Tork is a highly-scalable, general-purpose workflow engine. It lets you define jobs consisting of multiple tasks, each running inside its own container. You can run Tork on a single machine (standalone mode) or set it up in a distributed environment with multiple workers.

Features

tork CLI

REST API – Submit jobs, query status, cancel/restart
Horizontally scalable – Add workers to handle more tasks
Task isolation – Tasks run in containers for isolation, idempotency, and resource limits
Automatic recovery – Tasks are recovered if a worker crashes
Stand-alone and distributed – Run all-in-one or distributed with Coordinator + Workers
Retry failed tasks – Configurable retry with backoff
Middleware – HTTP, Job, Task, Node middleware for auth, logging, metrics
No single point of failure – Stateless, leaderless coordinators
Task timeout – Timeout per task
Full-text search – Search jobs via the API
Runtime agnostic – Docker, Podman, Shell
Webhooks – Notify on job/task state changes
Pre/Post tasks – Pre/Post tasks for setup/teardown
Expression language – Expressions for conditionals and dynamic values
Conditional tasks – Run tasks based on if conditions
Parallel tasks – Parallel Task
Each task – Each Task for looping
Subjob task – Sub-Job Task
Task priority – Priority (0–9)
Secrets – Secrets with auto-redaction
Scheduled jobs – Scheduled jobs with cron
Web UI – Tork Web for viewing and submitting jobs

Quick Start

Requirements

A recent version of Docker.
The Tork binary from the releases page.

Set up PostgreSQL

Start a PostgreSQL container:

Note: For production, consider a managed PostgreSQL service for better reliability and maintenance.

docker run -d \
  --name tork-postgres \
  -p 5432:5432 \
  -e POSTGRES_PASSWORD=tork \
  -e POSTGRES_USER=tork \
  -e PGDATA=/var/lib/postgresql/data/pgdata \
  -e POSTGRES_DB=tork postgres:15.3

Run the migration to create the database schema:

TORK_DATASTORE_TYPE=postgres ./tork migration

Hello World

Start Tork in standalone mode:

./tork run standalone

Create hello.yaml:

# hello.yaml
---
name: hello job
tasks:
  - name: say hello
    image: ubuntu:mantic
    run: |
      echo -n hello world
  - name: say goodbye
    image: alpine:latest
    run: |
      echo -n bye world

Submit the job:

JOB_ID=$(curl -s -X POST --data-binary @hello.yaml \
  -H "Content-type: text/yaml" http://localhost:8000/jobs | jq -r .id)

Check status:

curl -s http://localhost:8000/jobs/$JOB_ID

{
  "id": "ed0dba93d262492b8cf26e6c1c4f1c98",
  "state": "COMPLETED",
  ...
}

Running in distributed mode

In distributed mode, the Coordinator schedules work and Workers execute tasks.

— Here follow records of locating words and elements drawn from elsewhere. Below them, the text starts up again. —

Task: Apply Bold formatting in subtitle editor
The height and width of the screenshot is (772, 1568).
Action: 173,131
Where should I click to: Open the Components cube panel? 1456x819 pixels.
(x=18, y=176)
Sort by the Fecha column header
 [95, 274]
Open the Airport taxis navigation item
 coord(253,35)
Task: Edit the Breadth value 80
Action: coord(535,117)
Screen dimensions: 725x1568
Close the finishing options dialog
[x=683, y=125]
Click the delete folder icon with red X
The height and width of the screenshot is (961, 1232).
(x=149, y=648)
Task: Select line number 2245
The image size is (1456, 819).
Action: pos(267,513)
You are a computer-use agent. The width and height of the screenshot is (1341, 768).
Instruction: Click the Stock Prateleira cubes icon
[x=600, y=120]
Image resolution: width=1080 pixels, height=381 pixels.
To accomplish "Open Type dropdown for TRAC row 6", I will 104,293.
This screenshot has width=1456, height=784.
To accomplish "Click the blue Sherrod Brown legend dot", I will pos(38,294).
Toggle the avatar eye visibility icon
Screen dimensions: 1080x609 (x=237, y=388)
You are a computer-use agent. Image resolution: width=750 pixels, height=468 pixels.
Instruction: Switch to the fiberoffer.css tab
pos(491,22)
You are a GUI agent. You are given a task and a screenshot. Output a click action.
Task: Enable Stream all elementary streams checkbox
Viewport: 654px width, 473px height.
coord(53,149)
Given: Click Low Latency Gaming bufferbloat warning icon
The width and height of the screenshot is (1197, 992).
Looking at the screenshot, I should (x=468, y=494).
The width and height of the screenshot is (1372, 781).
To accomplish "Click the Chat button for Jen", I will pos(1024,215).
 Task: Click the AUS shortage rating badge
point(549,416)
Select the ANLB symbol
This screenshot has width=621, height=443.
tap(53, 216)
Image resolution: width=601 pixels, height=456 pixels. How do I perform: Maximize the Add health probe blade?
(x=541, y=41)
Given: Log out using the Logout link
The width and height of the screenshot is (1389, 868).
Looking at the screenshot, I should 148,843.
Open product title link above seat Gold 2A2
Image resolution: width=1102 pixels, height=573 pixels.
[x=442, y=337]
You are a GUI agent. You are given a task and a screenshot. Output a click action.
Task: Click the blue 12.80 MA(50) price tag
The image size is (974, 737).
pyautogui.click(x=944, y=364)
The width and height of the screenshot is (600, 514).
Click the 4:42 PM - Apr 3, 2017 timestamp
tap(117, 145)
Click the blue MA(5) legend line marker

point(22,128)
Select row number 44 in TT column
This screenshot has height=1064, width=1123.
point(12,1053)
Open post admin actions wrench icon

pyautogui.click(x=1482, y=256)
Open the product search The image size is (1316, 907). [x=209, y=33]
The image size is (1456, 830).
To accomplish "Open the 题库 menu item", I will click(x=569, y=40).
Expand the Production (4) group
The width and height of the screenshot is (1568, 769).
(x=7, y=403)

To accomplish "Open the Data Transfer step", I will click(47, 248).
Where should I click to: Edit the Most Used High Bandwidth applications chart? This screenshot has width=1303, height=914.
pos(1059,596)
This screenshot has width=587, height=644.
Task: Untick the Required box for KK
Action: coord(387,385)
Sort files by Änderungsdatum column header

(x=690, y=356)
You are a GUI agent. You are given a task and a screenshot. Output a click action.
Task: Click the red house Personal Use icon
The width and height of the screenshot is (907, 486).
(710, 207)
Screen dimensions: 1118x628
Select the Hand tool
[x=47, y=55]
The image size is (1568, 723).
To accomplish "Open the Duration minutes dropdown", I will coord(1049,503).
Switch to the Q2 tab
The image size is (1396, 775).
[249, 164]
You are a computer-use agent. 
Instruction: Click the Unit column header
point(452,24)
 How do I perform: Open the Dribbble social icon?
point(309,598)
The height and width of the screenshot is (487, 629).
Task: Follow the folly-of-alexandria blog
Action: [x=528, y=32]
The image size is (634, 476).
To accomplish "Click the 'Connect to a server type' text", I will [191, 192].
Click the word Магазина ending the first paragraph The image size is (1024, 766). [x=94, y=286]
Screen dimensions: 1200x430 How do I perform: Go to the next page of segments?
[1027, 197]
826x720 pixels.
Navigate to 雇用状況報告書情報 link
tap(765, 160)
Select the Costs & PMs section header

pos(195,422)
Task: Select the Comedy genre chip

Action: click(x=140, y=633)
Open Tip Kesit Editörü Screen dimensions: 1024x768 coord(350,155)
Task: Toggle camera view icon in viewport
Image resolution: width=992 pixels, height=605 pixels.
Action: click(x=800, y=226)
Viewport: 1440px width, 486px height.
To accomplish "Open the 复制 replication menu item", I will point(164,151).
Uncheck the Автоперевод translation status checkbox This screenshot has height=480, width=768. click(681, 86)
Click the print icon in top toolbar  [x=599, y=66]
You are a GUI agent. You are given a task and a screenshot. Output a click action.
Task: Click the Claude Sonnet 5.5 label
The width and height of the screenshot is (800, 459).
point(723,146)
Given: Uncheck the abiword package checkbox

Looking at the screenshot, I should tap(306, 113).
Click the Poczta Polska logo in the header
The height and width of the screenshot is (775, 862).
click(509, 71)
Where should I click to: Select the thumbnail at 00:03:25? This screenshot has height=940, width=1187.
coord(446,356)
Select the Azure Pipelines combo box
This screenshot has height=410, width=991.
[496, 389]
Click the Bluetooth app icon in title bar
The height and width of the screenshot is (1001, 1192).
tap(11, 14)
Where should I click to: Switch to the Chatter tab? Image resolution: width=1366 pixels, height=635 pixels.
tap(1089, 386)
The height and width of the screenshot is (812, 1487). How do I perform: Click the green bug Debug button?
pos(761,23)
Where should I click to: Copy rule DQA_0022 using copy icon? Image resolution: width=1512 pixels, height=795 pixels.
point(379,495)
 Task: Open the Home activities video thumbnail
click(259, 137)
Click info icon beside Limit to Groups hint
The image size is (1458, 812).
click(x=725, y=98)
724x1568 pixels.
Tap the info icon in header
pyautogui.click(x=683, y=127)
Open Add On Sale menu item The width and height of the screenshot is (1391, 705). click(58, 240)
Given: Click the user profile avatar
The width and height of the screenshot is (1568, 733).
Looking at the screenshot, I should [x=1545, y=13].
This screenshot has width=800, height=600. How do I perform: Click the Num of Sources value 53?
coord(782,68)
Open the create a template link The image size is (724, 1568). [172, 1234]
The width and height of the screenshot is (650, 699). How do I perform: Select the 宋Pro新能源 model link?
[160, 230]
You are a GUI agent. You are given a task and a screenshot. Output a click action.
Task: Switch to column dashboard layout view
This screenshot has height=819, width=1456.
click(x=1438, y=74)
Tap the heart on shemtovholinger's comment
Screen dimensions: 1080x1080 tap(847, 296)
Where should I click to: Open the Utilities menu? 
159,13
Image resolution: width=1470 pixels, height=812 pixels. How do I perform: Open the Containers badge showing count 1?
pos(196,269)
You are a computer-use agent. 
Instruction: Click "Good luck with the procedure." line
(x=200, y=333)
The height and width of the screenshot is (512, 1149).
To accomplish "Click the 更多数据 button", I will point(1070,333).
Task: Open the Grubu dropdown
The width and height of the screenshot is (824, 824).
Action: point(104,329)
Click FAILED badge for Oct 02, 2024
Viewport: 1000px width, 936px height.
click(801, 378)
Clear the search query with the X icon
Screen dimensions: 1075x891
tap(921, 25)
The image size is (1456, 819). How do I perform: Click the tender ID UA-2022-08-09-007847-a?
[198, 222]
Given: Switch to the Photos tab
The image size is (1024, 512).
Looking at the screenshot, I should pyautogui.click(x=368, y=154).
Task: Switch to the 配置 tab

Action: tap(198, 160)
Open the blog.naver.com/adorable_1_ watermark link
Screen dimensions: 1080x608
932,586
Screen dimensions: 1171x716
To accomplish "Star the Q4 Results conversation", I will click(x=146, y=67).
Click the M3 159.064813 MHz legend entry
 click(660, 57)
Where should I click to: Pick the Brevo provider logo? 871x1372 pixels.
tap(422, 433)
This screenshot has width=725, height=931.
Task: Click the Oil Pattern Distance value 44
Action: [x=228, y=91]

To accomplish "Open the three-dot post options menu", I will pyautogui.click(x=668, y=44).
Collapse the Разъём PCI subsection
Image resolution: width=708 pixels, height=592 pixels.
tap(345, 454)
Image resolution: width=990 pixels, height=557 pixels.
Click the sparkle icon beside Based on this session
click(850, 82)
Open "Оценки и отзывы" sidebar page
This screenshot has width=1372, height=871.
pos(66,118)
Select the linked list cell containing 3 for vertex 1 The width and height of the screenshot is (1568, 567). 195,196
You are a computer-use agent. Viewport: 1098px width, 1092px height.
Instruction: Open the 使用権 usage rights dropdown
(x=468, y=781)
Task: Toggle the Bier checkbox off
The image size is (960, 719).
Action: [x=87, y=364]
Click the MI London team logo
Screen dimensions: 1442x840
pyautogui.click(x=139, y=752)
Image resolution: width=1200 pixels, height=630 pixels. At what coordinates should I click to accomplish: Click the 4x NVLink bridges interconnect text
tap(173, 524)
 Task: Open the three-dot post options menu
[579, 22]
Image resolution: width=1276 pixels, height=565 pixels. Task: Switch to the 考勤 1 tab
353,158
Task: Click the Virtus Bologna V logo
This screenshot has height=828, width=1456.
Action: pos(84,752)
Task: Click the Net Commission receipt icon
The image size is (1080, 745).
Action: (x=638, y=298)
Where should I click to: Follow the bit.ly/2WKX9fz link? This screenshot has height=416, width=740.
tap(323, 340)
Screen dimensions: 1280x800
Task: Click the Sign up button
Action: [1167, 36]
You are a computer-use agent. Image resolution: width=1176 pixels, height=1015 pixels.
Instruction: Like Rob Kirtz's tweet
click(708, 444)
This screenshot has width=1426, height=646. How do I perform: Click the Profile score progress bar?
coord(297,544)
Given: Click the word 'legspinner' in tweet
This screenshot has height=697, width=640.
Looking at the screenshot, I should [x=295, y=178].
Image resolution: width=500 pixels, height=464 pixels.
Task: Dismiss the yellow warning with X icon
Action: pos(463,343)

A message broker (e.g. RabbitMQ) moves tasks between them.

Start RabbitMQ:

docker run \
  -d -p 5672:5672 -p 15672:15672 \
  --name=tork-rabbitmq \
  rabbitmq:3-management

Note: For production, consider a dedicated RabbitMQ service.

Run the coordinator:

TORK_DATASTORE_TYPE=postgres TORK_BROKER_TYPE=rabbitmq ./tork run coordinator

Run one or more workers:

TORK_BROKER_TYPE=rabbitmq ./tork run worker

Submit the same job as before; the coordinator and workers will process it.

Adding external storage

Tasks are ephemeral; container filesystems are lost when a task ends. To share data between tasks, use an external store (e.g. MinIO/S3).

Start MinIO:

docker run --name=tork-minio \
  -d -p 9000:9000 -p 9001:9001 \
  -e MINIO_ROOT_USER=minioadmin \
  -e MINIO_ROOT_PASSWORD=minioadmin \
  minio/minio server /data \
  --console-address ":9001"

Example job with two tasks (write to MinIO, then read back):

name: stateful example
inputs:
  minio_endpoint: http://host.docker.internal:9000
secrets:
  minio_user: minioadmin
  minio_password: minioadmin
tasks:
  - name: write data to object store
    image: amazon/aws-cli:latest
    env:
      AWS_ACCESS_KEY_ID: "{{ secrets.minio_user }}"
      AWS_SECRET_ACCESS_KEY: "{{ secrets.minio_password }}"
      AWS_ENDPOINT_URL: "{{ inputs.minio_endpoint }}"
      AWS_DEFAULT_REGION: us-east-1
    run: |
      echo "Hello from Tork!" > /tmp/data.txt
      aws s3 mb s3://mybucket
      aws s3 cp /tmp/data.txt s3://mybucket/data.txt

  - name: read data from object store
    image: amazon/aws-cli:latest
    env:
      AWS_ACCESS_KEY_ID: "{{ secrets.minio_user }}"
      AWS_SECRET_ACCESS_KEY: "{{ secrets.minio_password }}"
      AWS_ENDPOINT_URL: "{{ inputs.minio_endpoint }}"
      AWS_DEFAULT_REGION: us-east-1
    run: |
      aws s3 cp s3://mybucket/data.txt /tmp/retrieved.txt
      echo "Contents of retrieved file:"
      cat /tmp/retrieved.txt

Installation

Download the Tork binary for your system from the releases page.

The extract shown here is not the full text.